Miss Silver could appreciate both the atmosphere and Mrs. Salt’s demeanour. She slightly inclined her head and observed,
‘It is very kind of you to see me.’
Receiving no reply, she pursued her theme.
‘Kind, and if I may say so, very wise.’
Abigail sat quite still with folded hands. She wore the dress reserved for Sundays and tea-parties. She wore her Honiton lace collar and her diamond brooch. These things gave her moral support. What she did not know was that they told Miss Silver she felt in need of it. She looked at her visitor’s well worn coat, at the rubbed fur about her neck, at the black felt hat which she would have considered too shabby to go out in, at the black woollen gloves which were such a contrast to the fur-lined pair reposing in her bedroom drawer next door. When, in spite of all this attention to all this detail, her eyes unwillingly returned to Miss Silver’s face, she looked away again almost at once.
Miss Silver gave her slight cough.
‘I will be quite frank with you, Mrs. Salt. Mr. Tattlecombe asked me to go and see him on Saturday evening, and when I did so he communicated to me the substance of his conversation with you that afternoon.’
Abigail pressed her lips together so tightly that they became a mere pale line. She said nothing.
Miss Silver continued,
‘You must, of course, be aware of the very serious nature of that conversation. What you told Mr. Tattlecombe amounted to an admission that it was your sister-in-law who assaulted Mr. William Smith. You spoke of finding Mr. Tattlecombe’s raincoat wet, and the kitchen poker out of its place and rusty.’
Abigail opened those closed lips and said,
‘I spoke to my brother in confidence.’
‘Mr. Tattlecombe is very much attached to Mr. Smith. He believes his life to be in danger.’
‘That is absurd.’
‘I do not think so. On the occasion of your brother’s accident he declared, and has since maintained, that he was ‘struck down’. That blow was, I believe, intended for William Smith. The second attempt was the one to which I have just referred. All the evidence points to Miss Salt as the assailant. On the third occasion, which might very well have proved fatal, William Smith was on his way back from a visit to this house.
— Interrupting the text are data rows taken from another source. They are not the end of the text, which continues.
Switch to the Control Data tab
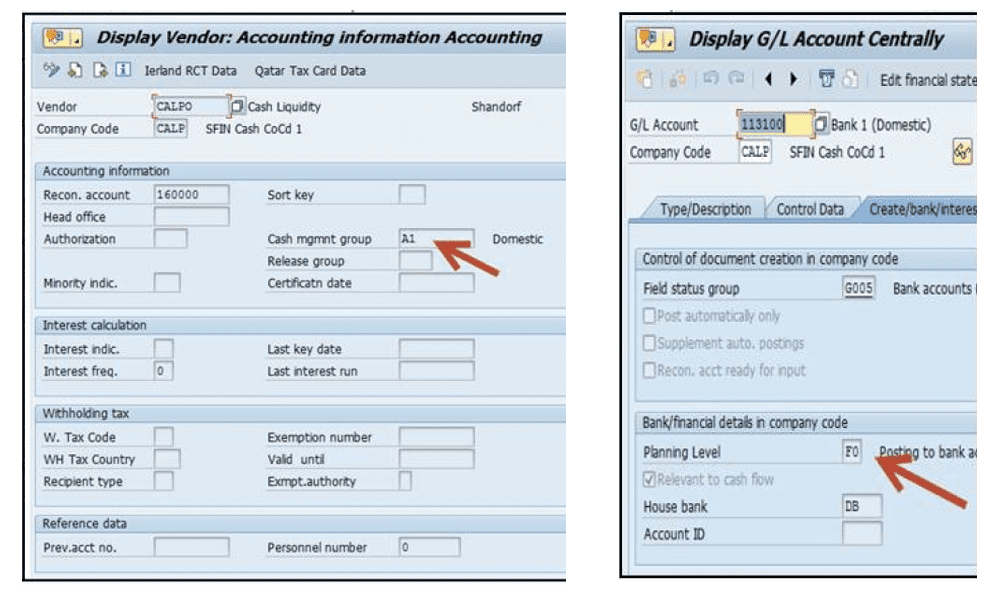 [x=812, y=210]
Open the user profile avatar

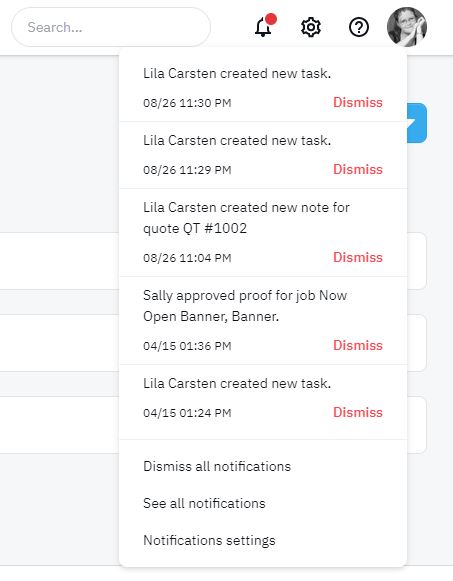click(x=407, y=27)
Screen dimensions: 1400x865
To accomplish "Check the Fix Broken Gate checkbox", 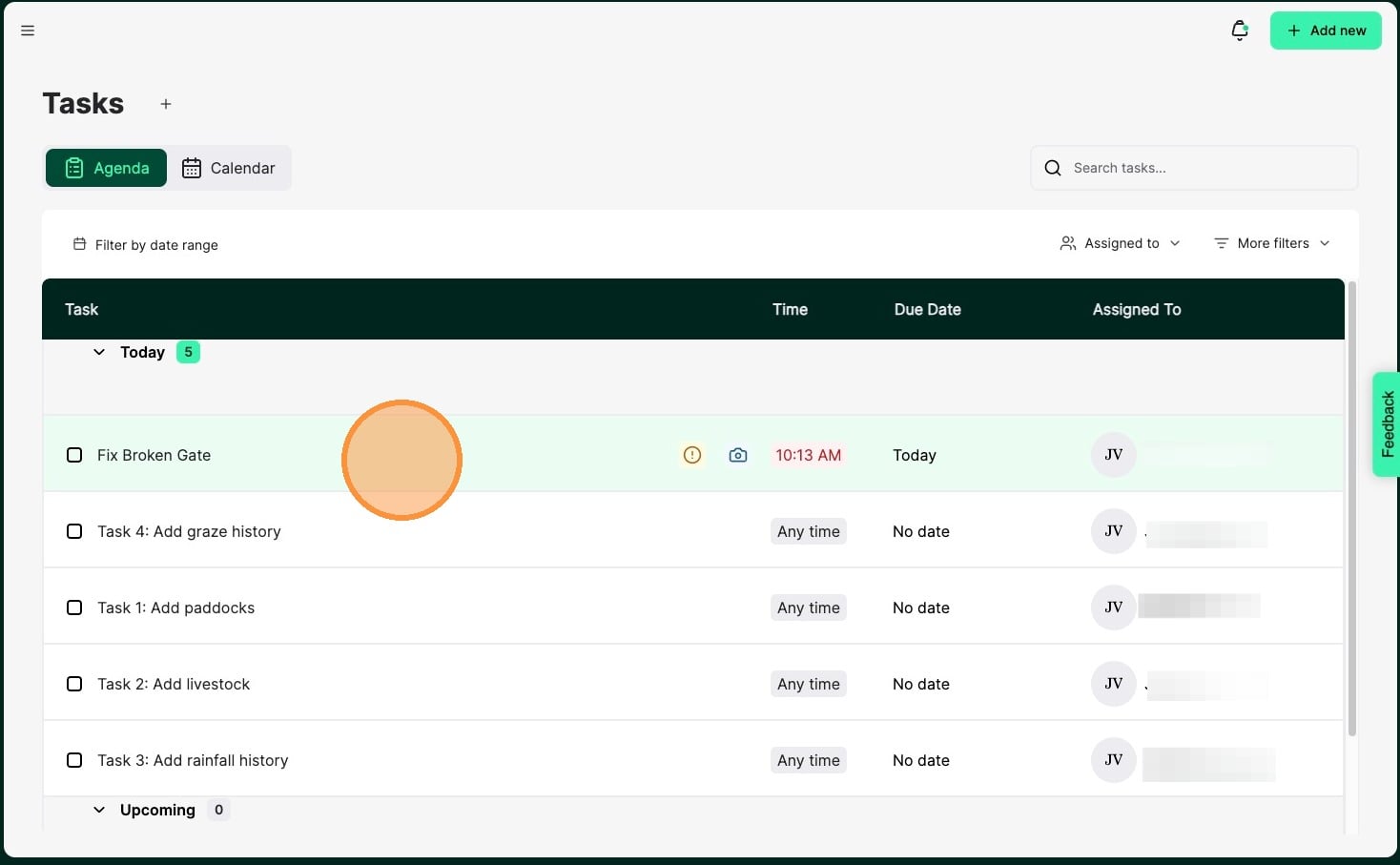I will [74, 455].

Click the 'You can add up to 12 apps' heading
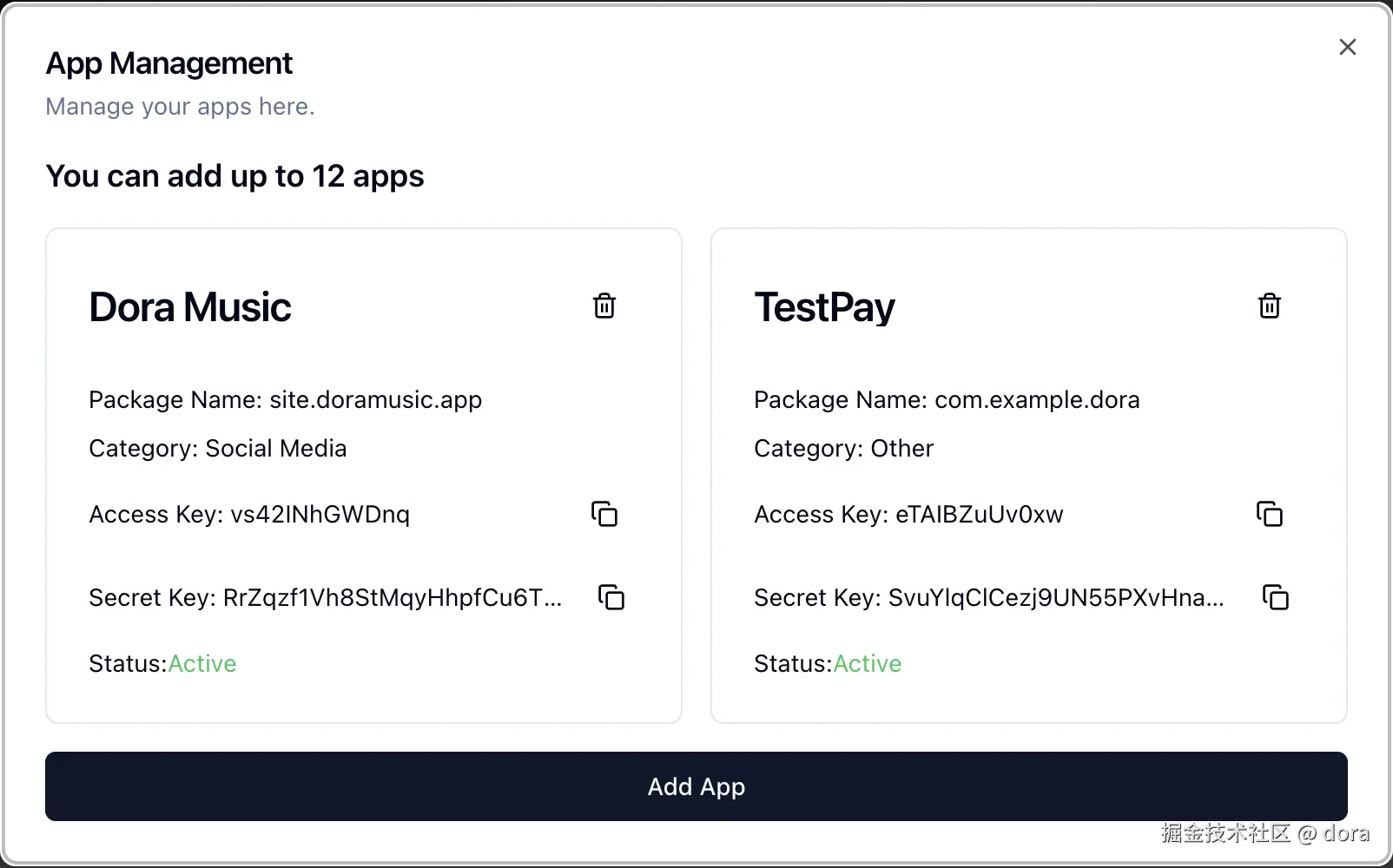click(234, 176)
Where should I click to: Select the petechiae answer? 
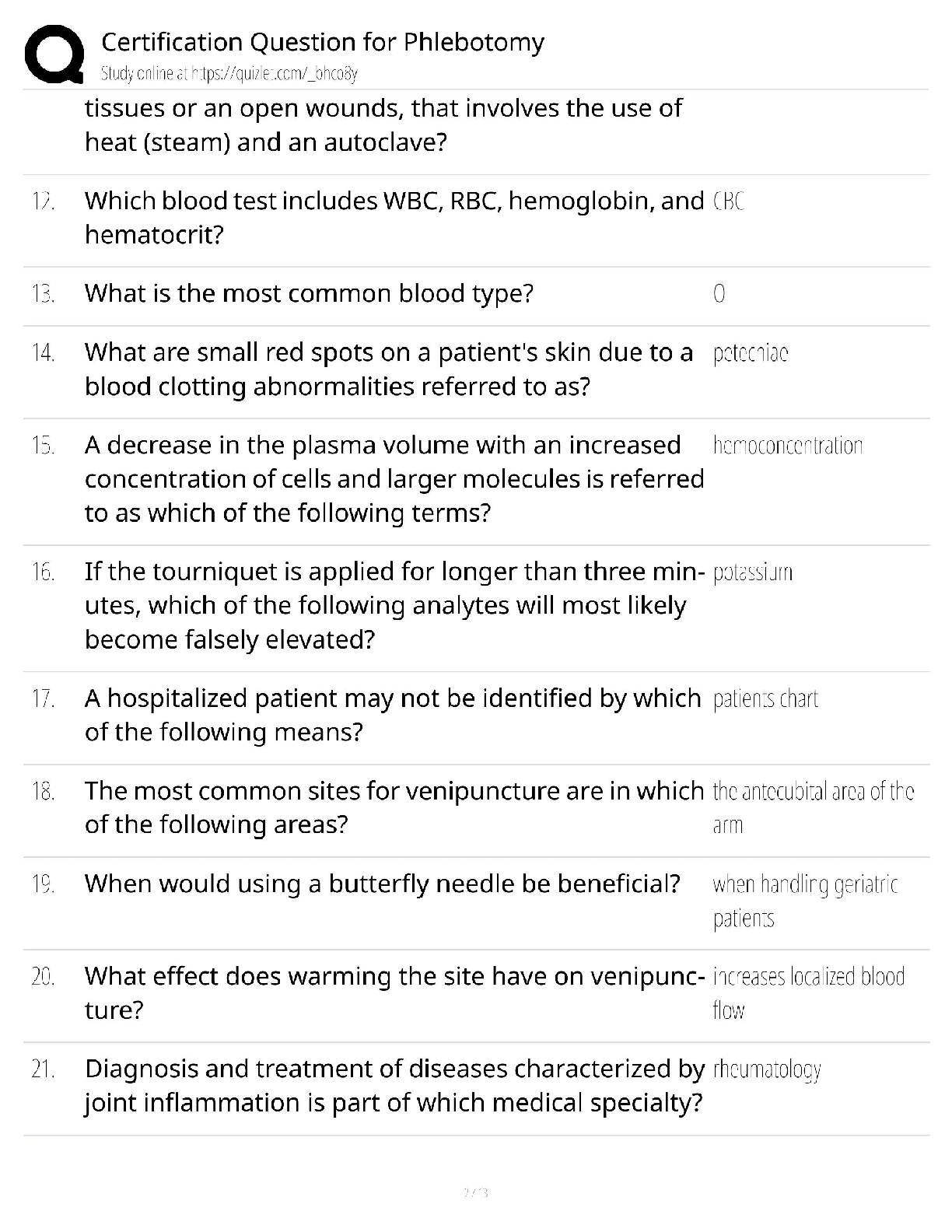pyautogui.click(x=751, y=354)
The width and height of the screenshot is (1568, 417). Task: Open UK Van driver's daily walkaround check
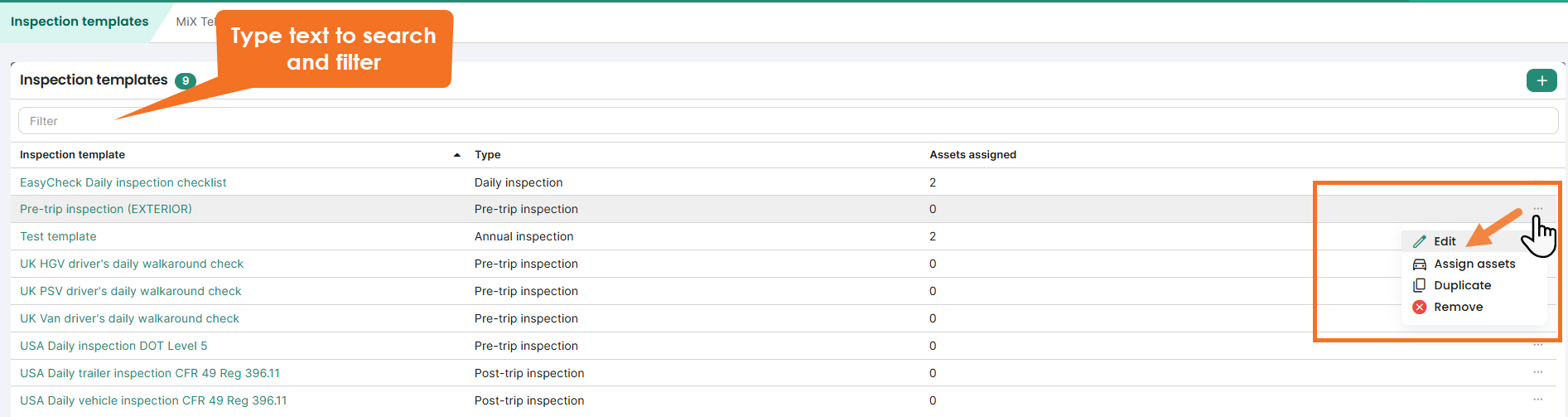tap(129, 318)
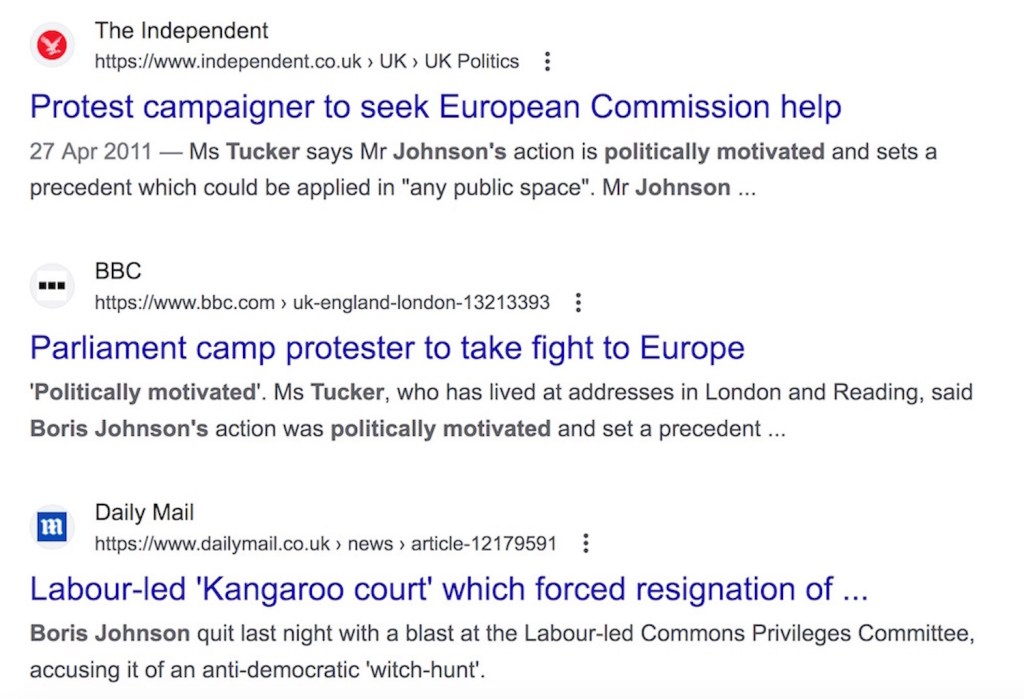Open "Protest campaigner to seek European Commission help"
This screenshot has height=699, width=1024.
pyautogui.click(x=435, y=107)
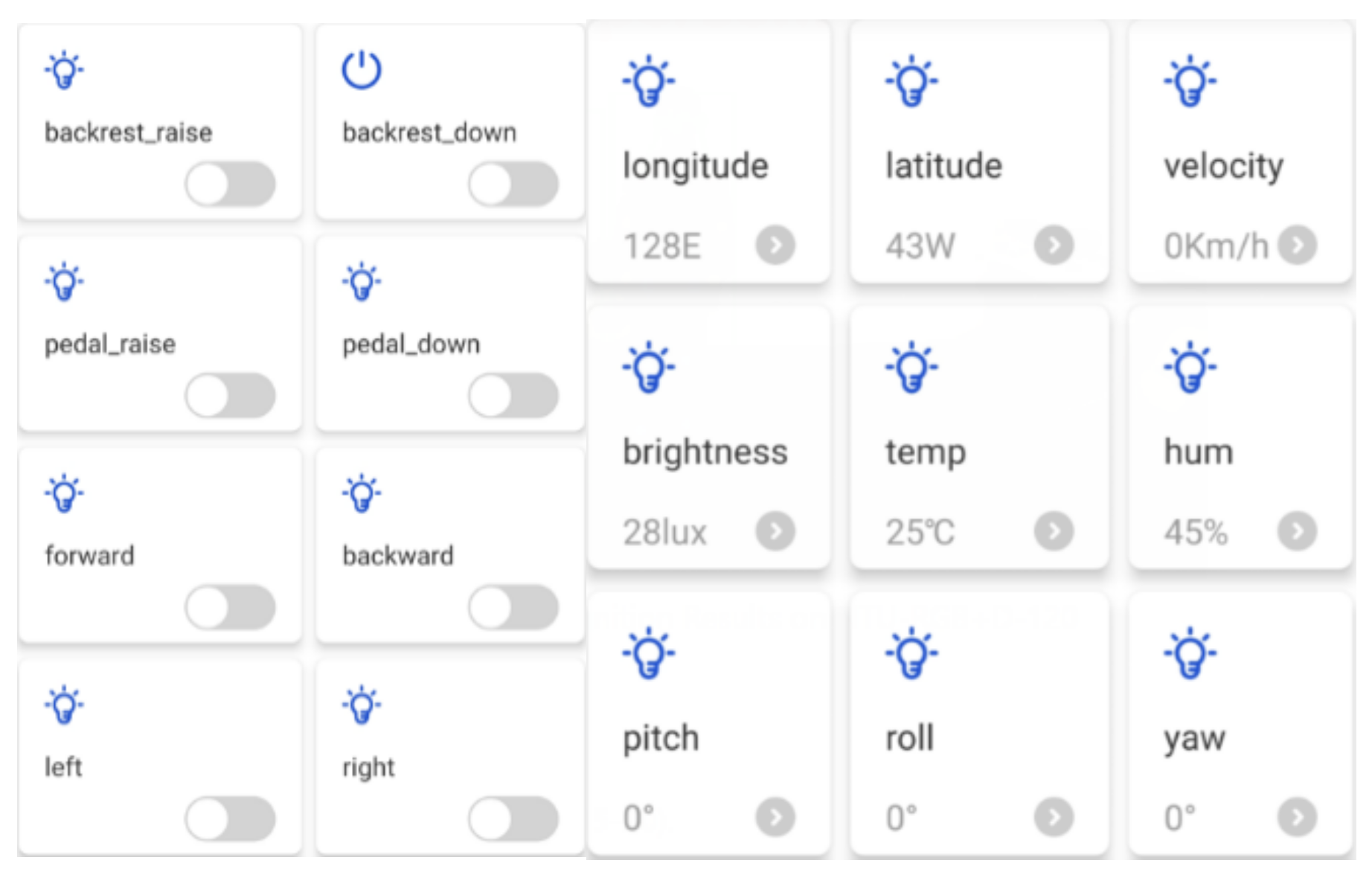Select the roll card label
This screenshot has width=1372, height=872.
(x=909, y=738)
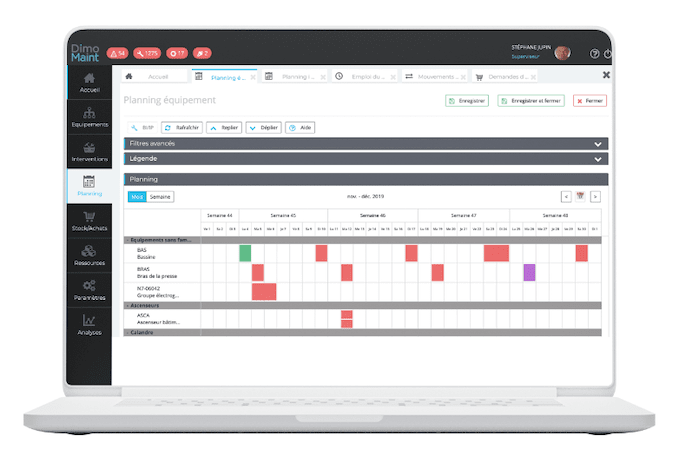The height and width of the screenshot is (470, 692).
Task: Open Ressources in the left sidebar
Action: coord(90,255)
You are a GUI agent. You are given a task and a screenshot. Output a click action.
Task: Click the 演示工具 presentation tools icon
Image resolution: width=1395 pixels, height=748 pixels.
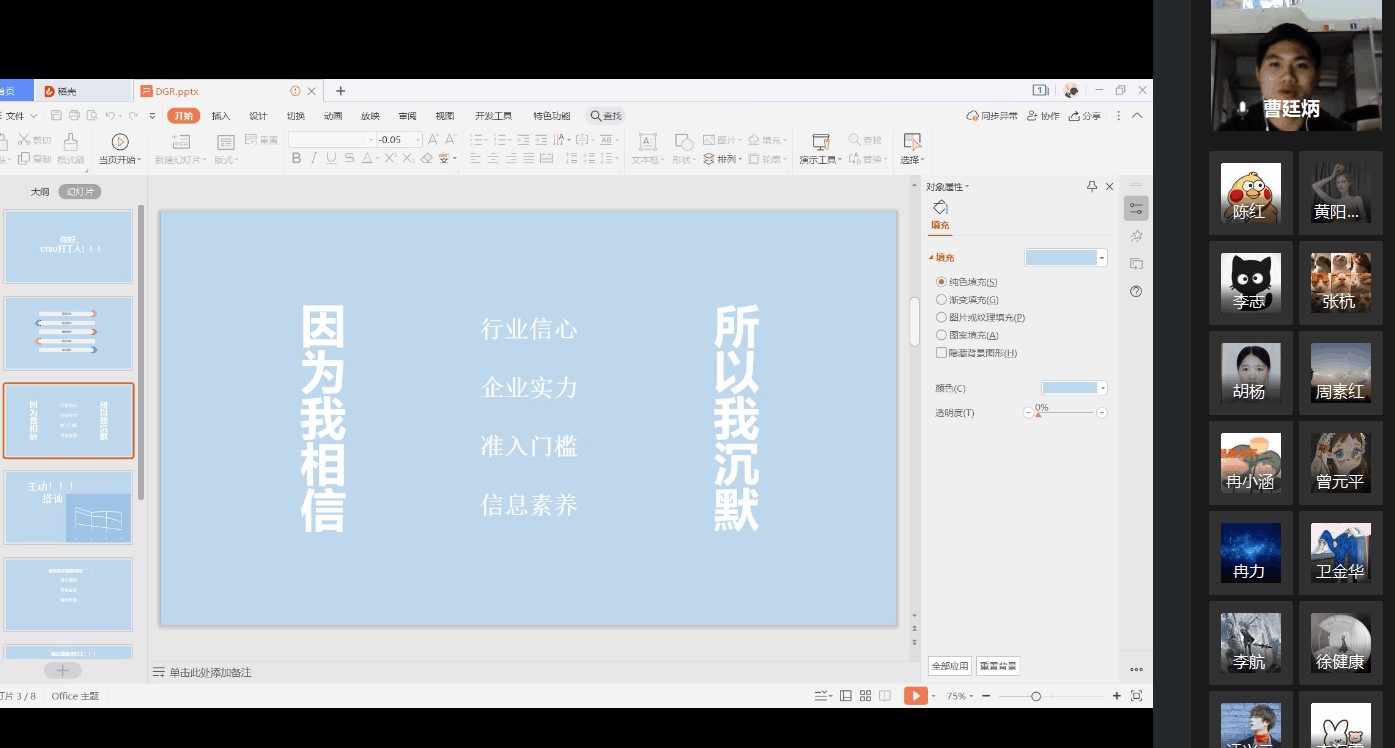[821, 142]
He was pushed in the back with a stick whilst waiting to cross the road from an island, and would have been thrown under a motor-omnibus if he had not been saved by the promptitude and strength of the gentleman next to him in the crowd. In the latest attempt one of the wheels of his car was loosened.’
‘My sister-in-law knows nothing at all about cars. And she was laid up all last week with an attack of influenza.’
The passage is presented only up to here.